Oster, infine ha fatto cenno al fatto che la lettera dei sette vescovi è partita dopo una discussione “intensa” e “controversa” durante l’incontro della stessa Conferenza episcopale tedesca, in cui “si è già apertamente discusso se e come ci si dovesse rivolgere a Roma per un ulteriore chiarimento delle questioni aperte“.

Questo cenno alle discussioni è certamente una risposta indiretta alla sorpresa espressa dal card. Marx per il ricorso al Vaticano da parte dei sette vescovi. Egli si era mostrato molto contrariato perché, a suo parere, quanto approvato dalla Conferenza era solo una bozza, soggetta a revisioni.

Ma Marx aveva ben ragione di essere irritato perché quel ricorso portava alla luce del sole una profonda spaccatura in seno ai vescovi tedeschi. Infatti, fonti giornalistiche tedesche parlano di malumori nei confronti del card. Marx che sarebbero molto più estesi di quando si potrebbe osservare a prima vista.

Prima dei sette vescovi, altre personalità importanti della Chiesa avevano rappresentato pubblicamente dure critiche.

Il cardinale Paul Cordes (qui), ex presidente del Pontificio consiglio “Cor Unum” aveva detto che la proposta dei vescovi tedeschiincontra seri ostacoli teologici e contrasta con l’insegnamento della Chiesa “basato sulla Bibbia e sulla Tradizione”.

Il card. Walter Brandmüller aveva detto che è “un imbarazzante melodrammatico imbroglio”.

Infine, il card.
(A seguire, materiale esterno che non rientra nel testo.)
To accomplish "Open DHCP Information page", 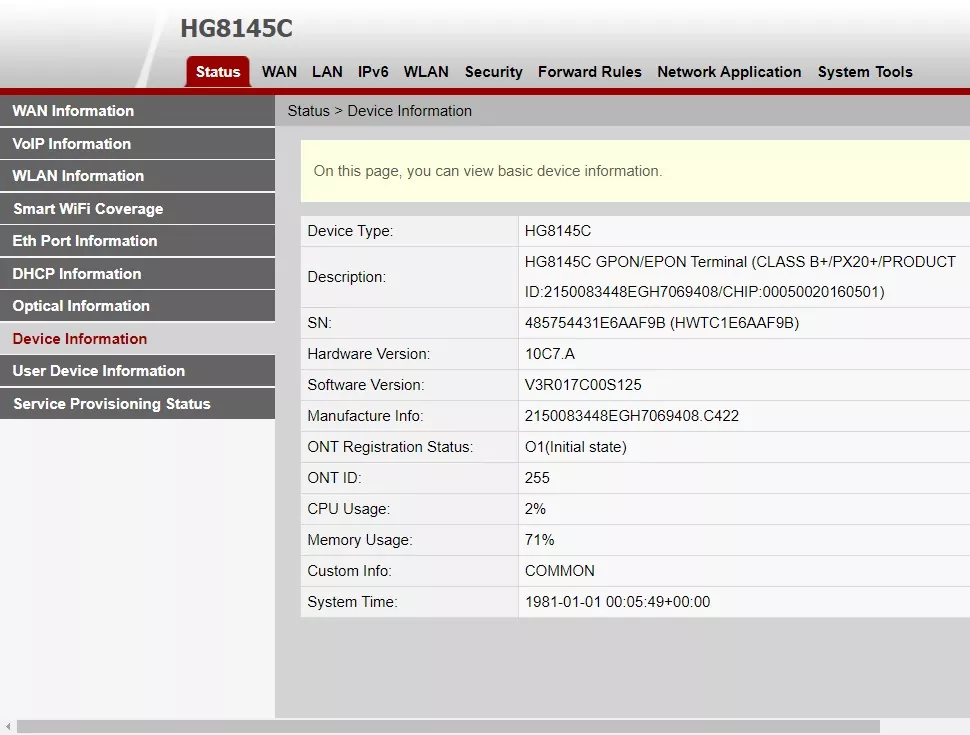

Gerhard Müller (qui), oltre che parlare di un “trucco” e di tentativo di “protestantizzazione della Chiesa cattolica, ha chiaramente detto (qui):

Ci sarebbe progresso ecumenico solo se ci avvicinassimo alla grande meta dell’unità dei cristiani nella Chiesa Una, Santa, Cattolica e Apostolica. Il presupposto, però, sarebbe il riconoscimento della sacramentalità della Chiesa e del fatto che non abbiamo alcun potere di disposizione sui Sacramenti. Qui, si dovrebbe prima chiarire se le Conferenze episcopali non superano la propria area di autorità nei singoli casi.